- _Source data_:

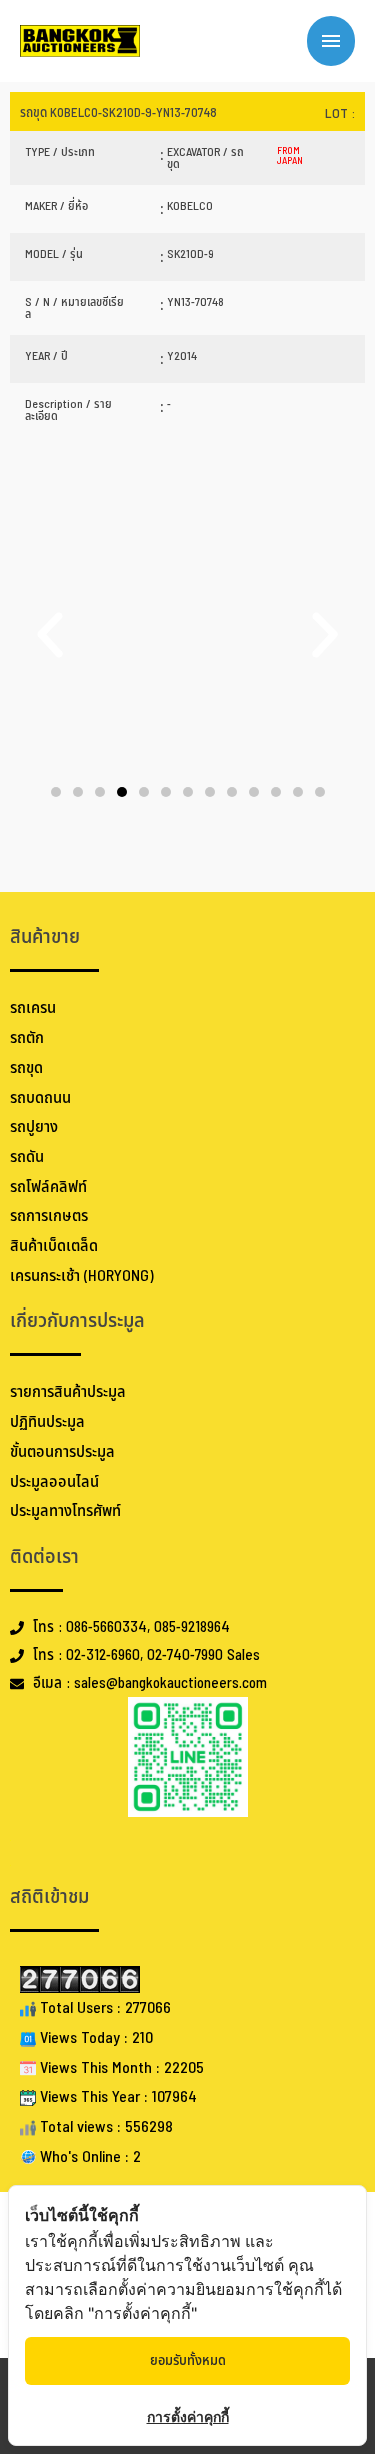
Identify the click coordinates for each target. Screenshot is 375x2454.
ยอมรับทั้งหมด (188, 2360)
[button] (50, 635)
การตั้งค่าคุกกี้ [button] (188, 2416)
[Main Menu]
==
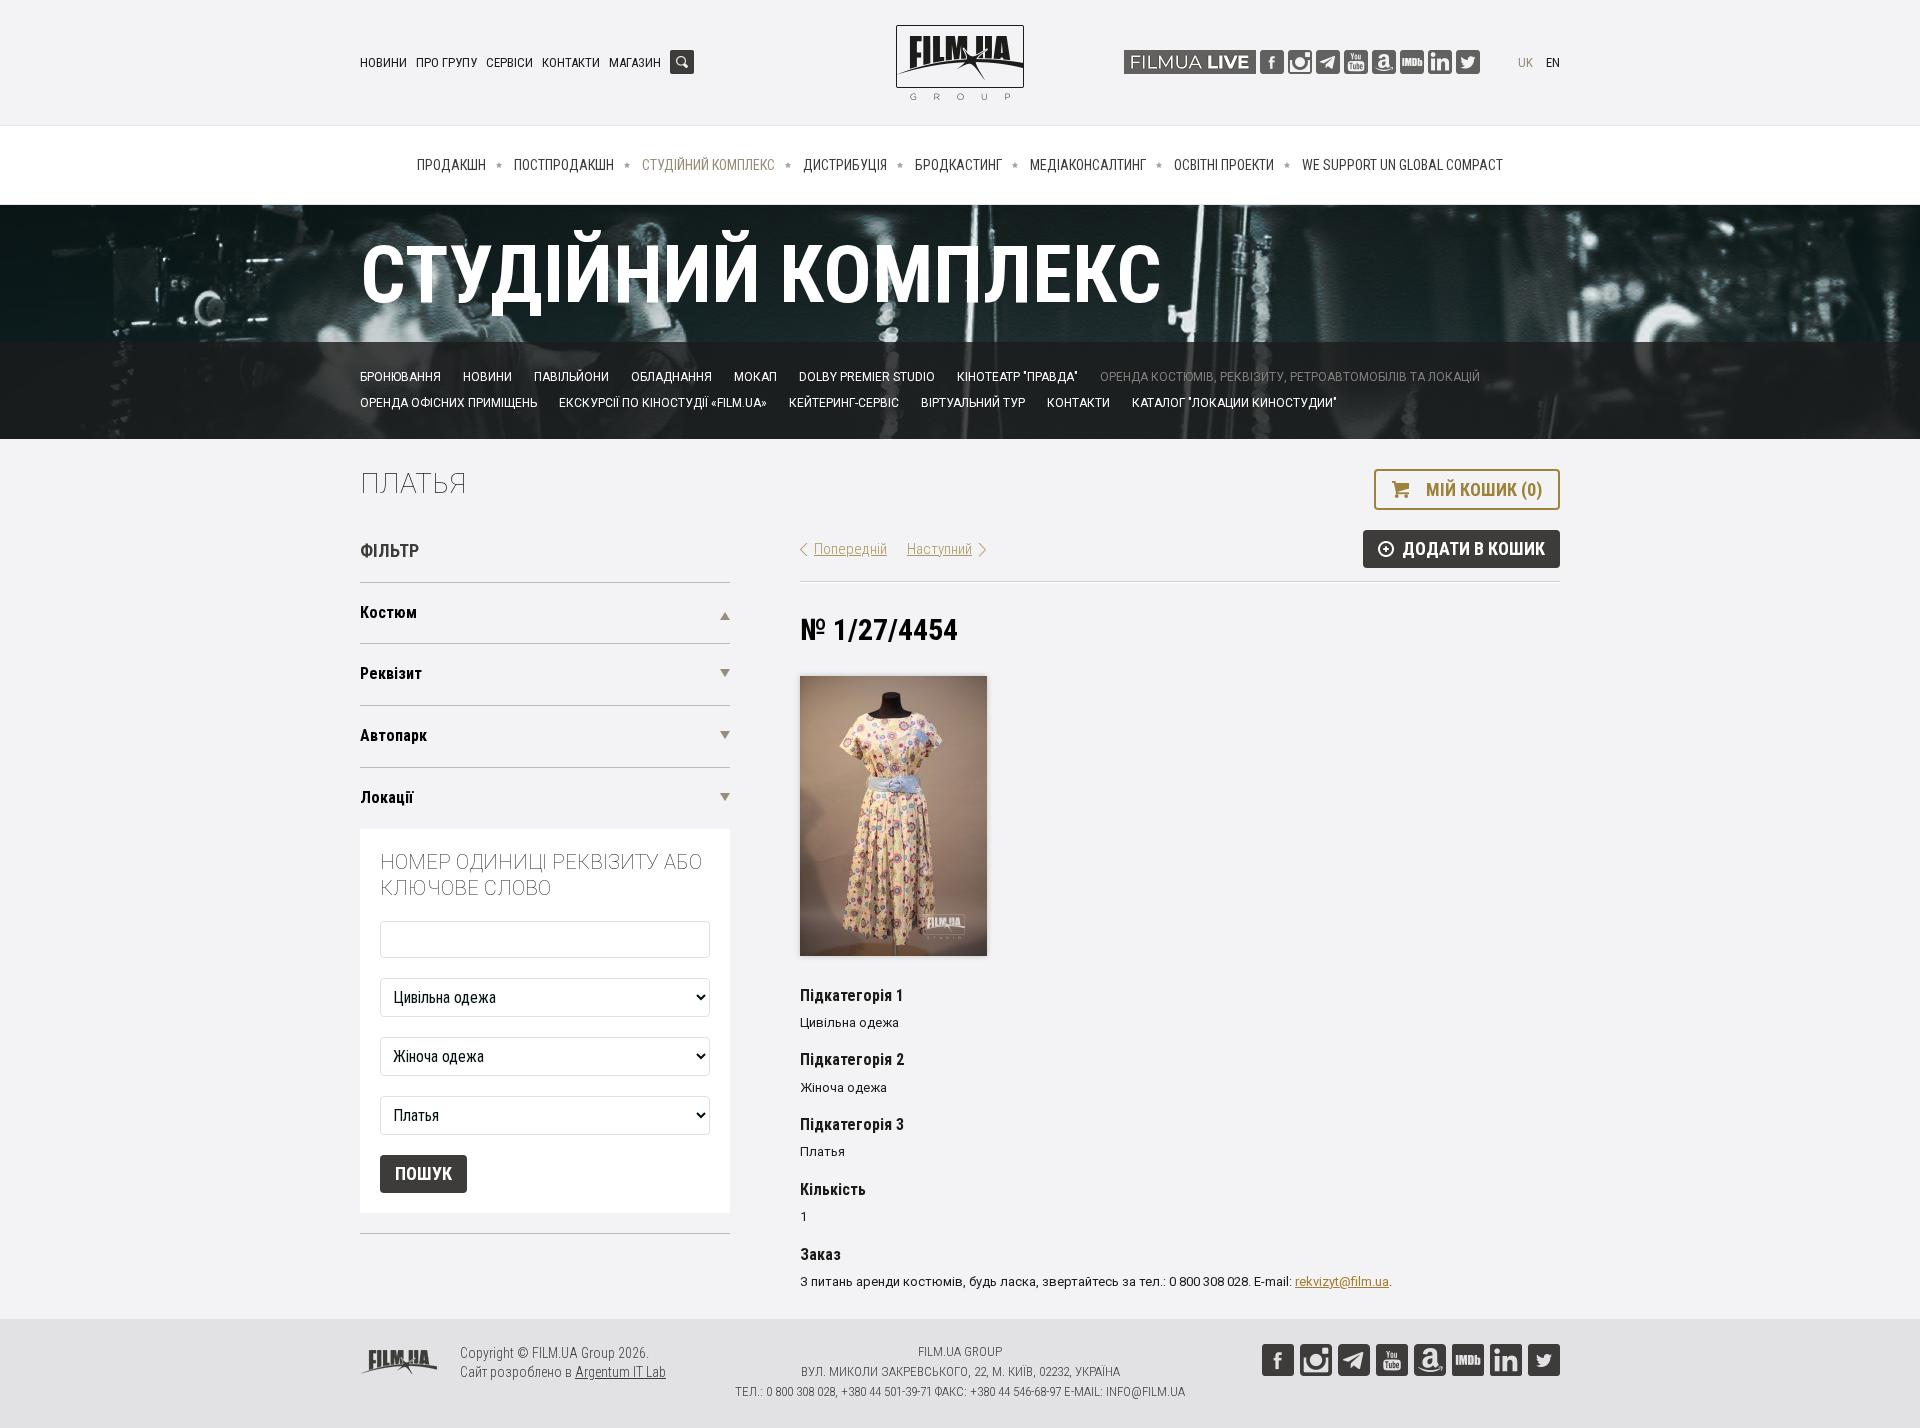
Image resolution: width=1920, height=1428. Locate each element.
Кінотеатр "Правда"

- _Problem details_:
Return the number of lines in the data above that include the word "each", and nothing else.

- _Task solution_:
2